Tonalpohualli
Tonalpohualli ("counting of days" in Nahuatl) is the sacred 260-day calendar of Mesoamerican civilization. Its structure is elegant: 20 day signs (tonalli) rotate simultaneously with 13 numbers, producing 260 unique combinations. Each combination defines the character of a day, the destiny of a person born on it, and the corresponding ritual prescriptions. The parallel system among the Maya is the Tzolkin, which shares the same mathematical structure but uses different sign names.
The 20 signs — Cipactli (Crocodile), Ehecatl (Wind), Calli (House), Cuetzpalin (Lizard), Coatl (Serpent), Miquiztli (Death), Mazatl (Deer), Tochtli (Rabbit), Atl (Water), Itzcuintli (Dog), Ozomatli (Monkey), Malinalli (Grass), Acatl (Reed), Ocelotl (Jaguar), Cuauhtli (Eagle), Cozcacuauhtli (Vulture), Ollin (Movement), Tecpatl (Flint), Quiahuitl (Rain), Xochitl (Flower) — are associated with four cardinal directions (East, North, West, South) and with patron deities.

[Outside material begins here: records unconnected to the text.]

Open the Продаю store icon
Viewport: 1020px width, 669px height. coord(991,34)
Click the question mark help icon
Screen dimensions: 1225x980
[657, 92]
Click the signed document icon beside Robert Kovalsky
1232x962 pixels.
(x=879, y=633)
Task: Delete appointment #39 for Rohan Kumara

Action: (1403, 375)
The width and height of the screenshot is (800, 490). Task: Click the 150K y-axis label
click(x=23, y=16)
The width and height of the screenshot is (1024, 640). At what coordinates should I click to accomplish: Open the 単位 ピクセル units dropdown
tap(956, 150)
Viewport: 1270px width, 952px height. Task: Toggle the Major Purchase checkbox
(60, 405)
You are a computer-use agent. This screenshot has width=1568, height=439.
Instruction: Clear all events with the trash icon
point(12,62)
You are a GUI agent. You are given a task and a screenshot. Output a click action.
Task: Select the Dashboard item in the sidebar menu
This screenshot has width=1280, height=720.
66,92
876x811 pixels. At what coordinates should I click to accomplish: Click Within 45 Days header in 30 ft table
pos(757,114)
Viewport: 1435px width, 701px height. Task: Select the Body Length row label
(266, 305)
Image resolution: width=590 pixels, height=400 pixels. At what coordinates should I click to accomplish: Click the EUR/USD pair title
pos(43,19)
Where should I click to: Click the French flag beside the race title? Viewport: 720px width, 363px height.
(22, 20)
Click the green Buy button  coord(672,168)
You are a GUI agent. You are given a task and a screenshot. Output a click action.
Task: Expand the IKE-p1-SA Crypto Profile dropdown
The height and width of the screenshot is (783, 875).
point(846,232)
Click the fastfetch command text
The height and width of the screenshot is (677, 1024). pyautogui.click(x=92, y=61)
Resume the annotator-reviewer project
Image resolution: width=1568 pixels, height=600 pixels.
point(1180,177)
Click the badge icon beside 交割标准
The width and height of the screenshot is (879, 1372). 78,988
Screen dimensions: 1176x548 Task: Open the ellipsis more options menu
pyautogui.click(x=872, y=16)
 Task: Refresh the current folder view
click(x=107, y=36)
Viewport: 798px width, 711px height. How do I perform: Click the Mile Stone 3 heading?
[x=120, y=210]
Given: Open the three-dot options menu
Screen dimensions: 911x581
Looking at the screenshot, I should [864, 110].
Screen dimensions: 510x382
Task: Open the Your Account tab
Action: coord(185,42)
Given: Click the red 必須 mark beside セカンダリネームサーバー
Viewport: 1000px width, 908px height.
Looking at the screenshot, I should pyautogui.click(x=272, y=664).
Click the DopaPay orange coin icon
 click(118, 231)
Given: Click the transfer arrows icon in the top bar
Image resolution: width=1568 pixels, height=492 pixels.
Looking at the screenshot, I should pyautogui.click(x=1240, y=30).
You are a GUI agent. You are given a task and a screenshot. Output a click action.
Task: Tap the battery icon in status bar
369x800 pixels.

A significant portion of the interpretive tradition was lost during the Spanish colonization of the sixteenth century. Modern knowledge rests on surviving codices (Codex Borgia, Telleriano-Remensis), the records of Bernardino de Sahagun, and the scholarship of Miguel Leon-Portilla and David Stuart. This makes Tonalpohualli a reconstructed system — alive, yet with unavoidable lacunae.
In Errarium, Tonalpohualli (#59) represents the Mesoamerican cosmological tradition — the only one on the platform. Its closest structural analogue is Dreamspell (#48), Jose Arguelles's proprietary adaptation that uses the same 20x13 matrix but with substantial departures from the historical system. The defining difference of Tonalpohualli is its status as a reconstruction of a historical tradition rather than a modern invention.